The code demonstrates how to receive bytes (representing floats) in binary format and caculate the checksum. Although there is a checksum clculation, there is no validation.

For my own learning, I wrote a small Python script to send a file to the Arduino

import sys
import serial

chunkSize = 32

try:
    # open serial port; adjust to your needs
    ser = serial.Serial('COM20', baudrate=57600)

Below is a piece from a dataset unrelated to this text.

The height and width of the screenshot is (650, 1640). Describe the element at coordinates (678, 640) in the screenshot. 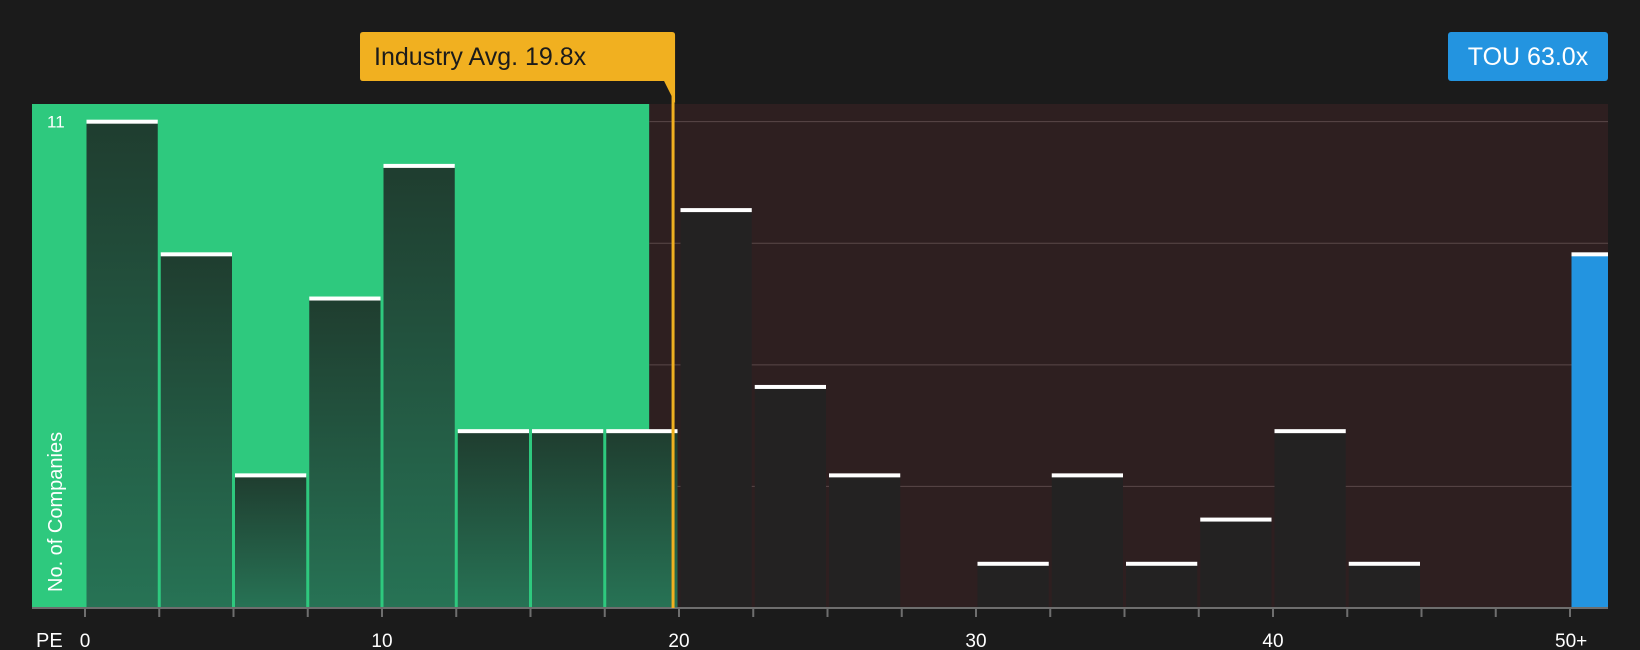

I see `x-tick-label-2: 20` at that location.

    # wait for reply from Arduino after opening the port
    numBytes = 0
    while (numBytes == 0):
        numBytes = ser.inWaiting()
    serBytes = ser.read()
    print(serBytes)

except:
    print("Unexpected error:", sys.exc_info()[0])
    print("Unexpected error:", sys.exc_info()[1])

    # exit app
    sys.exit(1)

try:
    # open file in binary mode
    fp = open("myData.wav", "rb")
    
except:
    print("Unexpected error:", sys.exc_info()[0])
    print("Unexpected error:", sys.exc_info()[1])
    
    # close serial port
    print("closing port")
    ser.close()
    # exit app
    sys.exit(1)

try:
    #read file
    while True:
        data = fp.read(chunkSize)
        if not data:
            break
        # print for debugging
        print (data)
        # send to Arduino
        ser.write(data)
        # wait for reply
        numBytes = 0    
        while (numBytes == 0):
            numBytes = ser.inWaiting()
        serBytes = ser.read()
        print(serBytes)
except:
    print("Unexpected error:", sys.exc_info()[0])
    print("Unexpected error:", sys.exc_info()[1])

# close file
print("closing file")
fp.close()

# close port
print("closing port")
ser.close()

sys.exit(0)

There are some weak points.
1)
The file needs to be an exact multiple of chunkSize; if not, the Arduino will wait forever for the rest of the packet before processing it
2)
The sender will hang if the Arduino does not reply.

Further a chunkSize of 512 bytes (both sides) might be more optimal.

Changes to make
Calculate checksum at sender side. Validate checksum at arduino side before saving to SD file; in that case you must e.g. 0 back if it matches or 1 if it failed. The sender can either abort or resend the chunk.

PS
Tested with a Nano, I don't have an ESP.